Back pain is one of the most costly and pervasive medical problems in the United States. Unfortunately, despite investing billions of dollars over the past 40 years searching for a mechanical means of replacing degenerative intervertebral discs, no form of arthroplasty has proven to significantly improve patient care. This absence stems from complexities in intervertebral joint anatomy and motion. For instance, the disc itself is not a free-standing joint, but works in conjunction with the two adjacent facet joints. Current total disc replacements (TDRs) disregard this interaction, which possibly explains their suboptimal clinical performance but little research is available to support this theory. Therefore the aim of this dissertation is to first investigate the consequences of TDR on the adjacent facet joints. Afterwards, current measures of spinal motion are improved to quantifiably compare surgical instrumentation to the spine’s natural motion patterns.
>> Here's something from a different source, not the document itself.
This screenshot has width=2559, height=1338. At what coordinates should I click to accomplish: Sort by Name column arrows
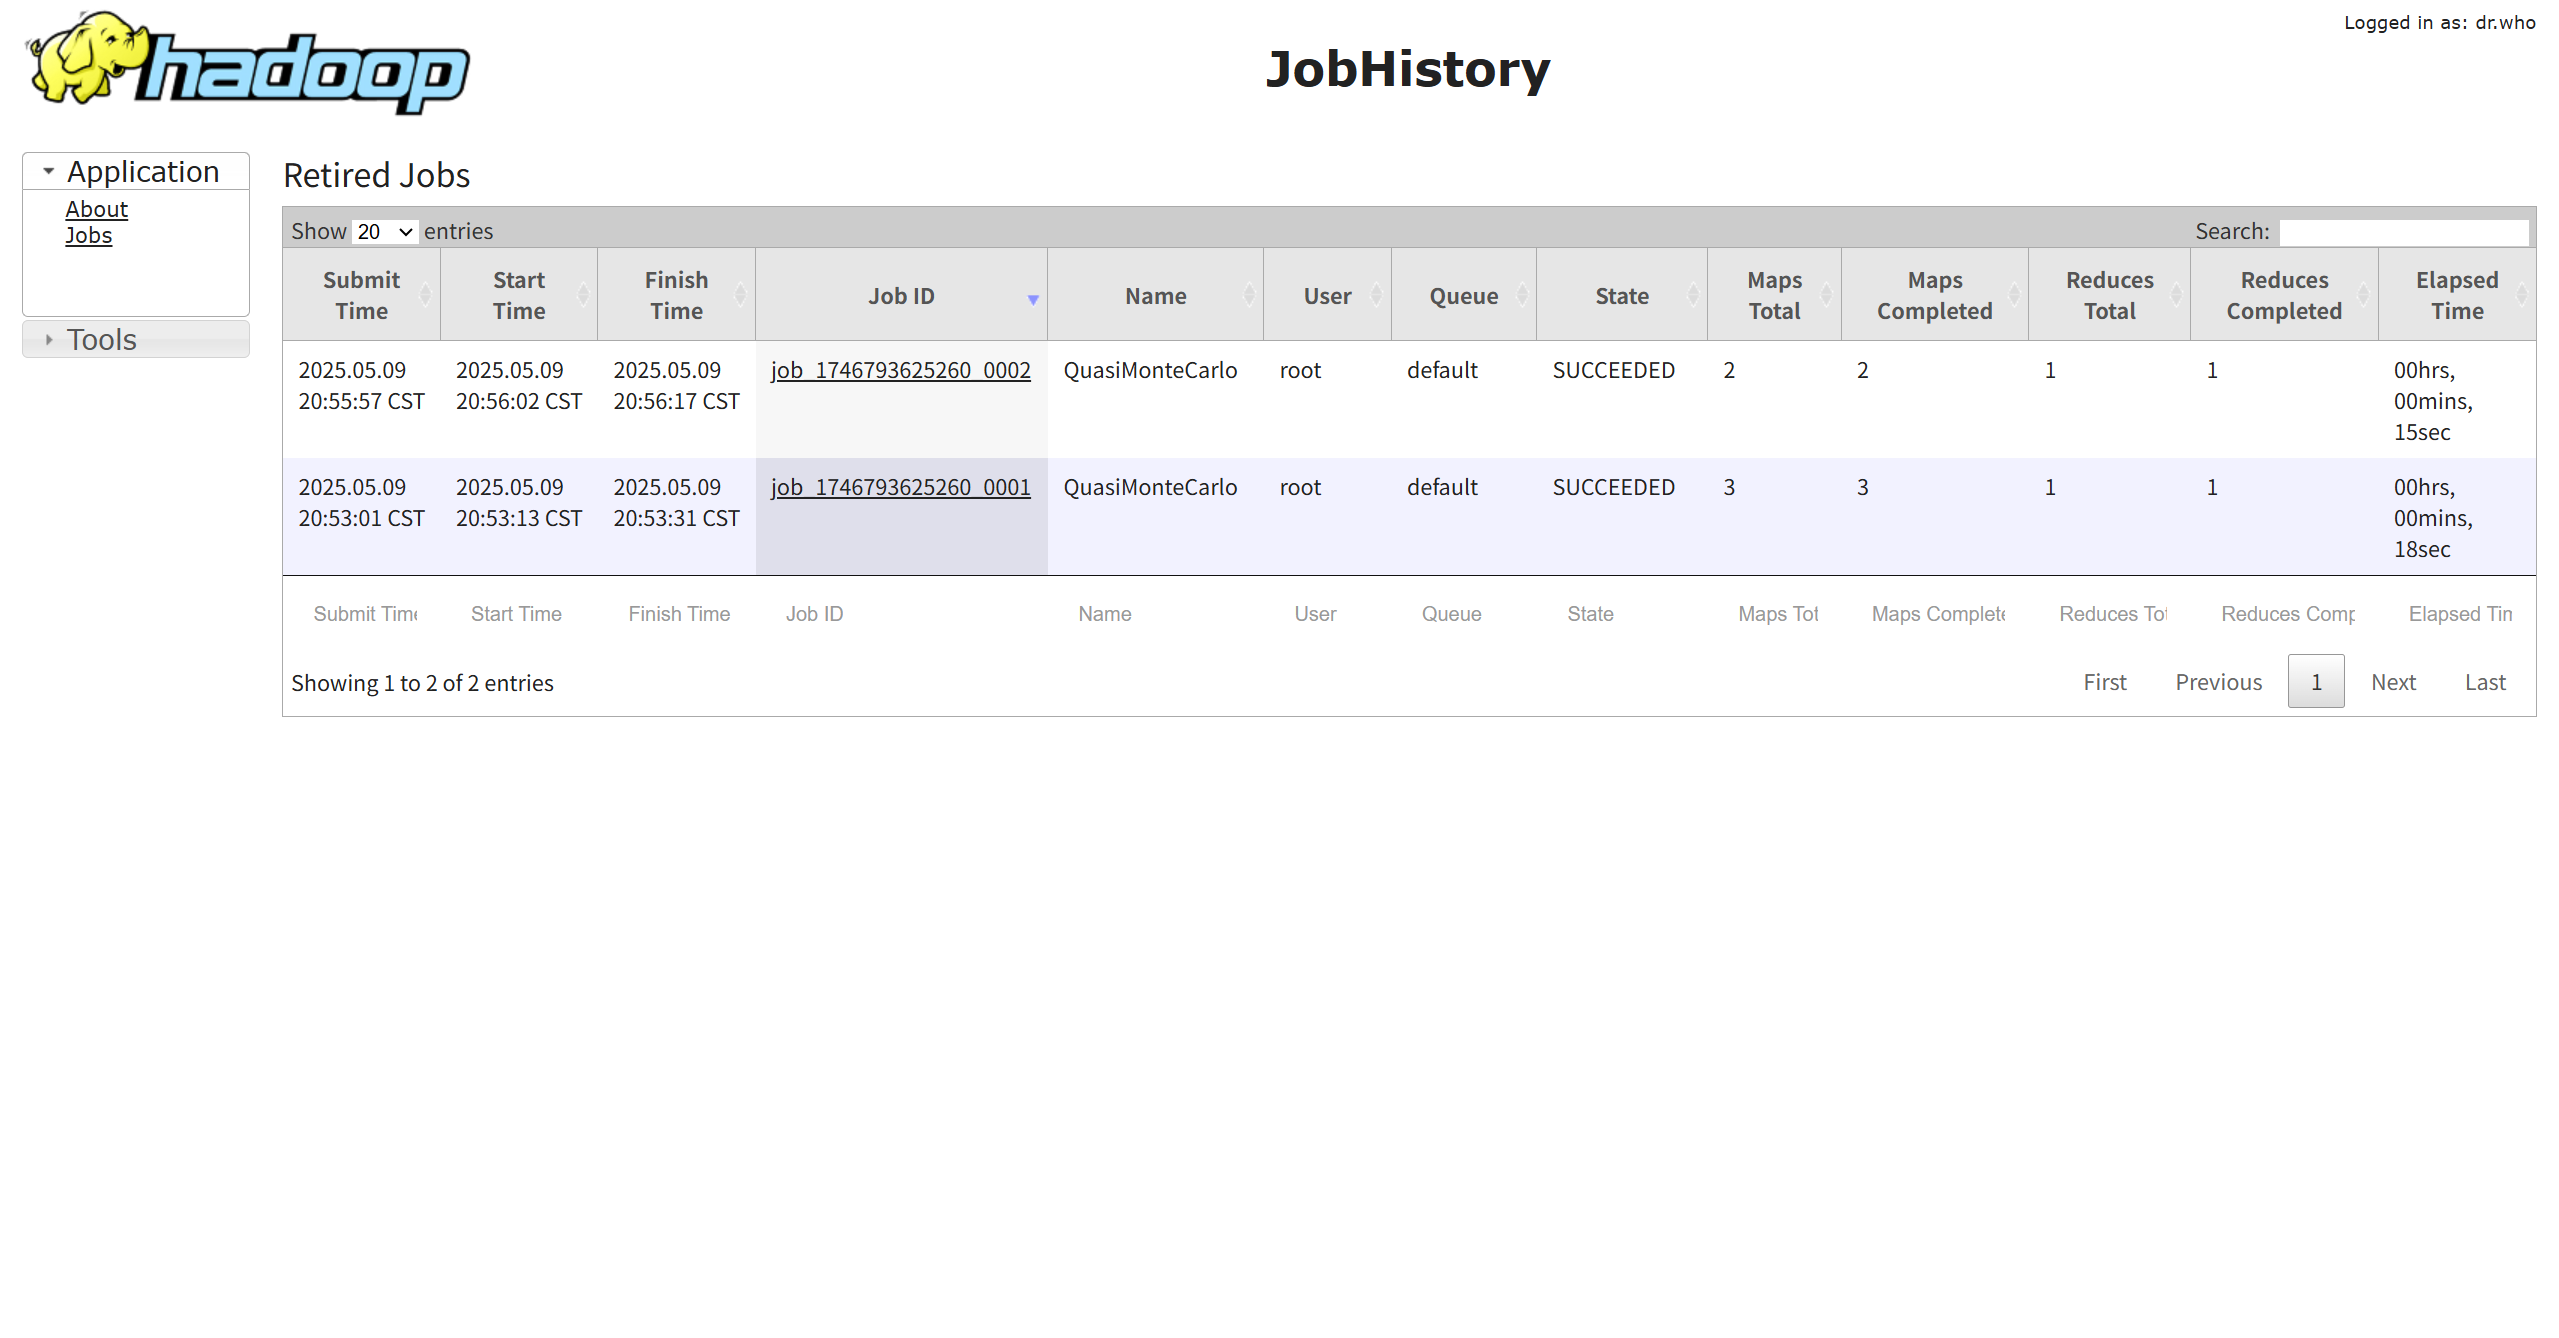click(1249, 295)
In vitro biomechanical experiments demonstrated that facet forces increase after TDR implantation, most notably when the device is positioned anteriorly. During sagittal plane movement, TDRs displayed an increase in facet forces as specimens rotated into flexion, opposing the trend of the intact disc. These results indicate that over time TDRs may lead to increased facet arthritis and/or degeneration.
Two metrics capable of conveying the complex motion of the spine, the stiffness matrix and the helical axis of motion (HAM), were analyzed as possible tools for characterizing spinal motion before and after surgical alterations. By creating a method for determining the stiffness matrix which accommodates finite rotations, non-conservative forces, and energy loss, and by distilling this 36-component matrix into a single scalar, a measure of 6-D stiffness for comparative purposes was developed. This scalar proved useful in determining variations in stiffness post TDR implantation. This was followed by a thorough investigation of calculating the HAM which revealed that commonly used algorithms are too erroneous to detect changes after implanting a device. Thus, an alternate method was developed along with a set of best practices in minimizing HAM error. The combined result provides a general guideline for calculating sufficiently accurate HAM for characterizing the kinematics of motion preserving devices.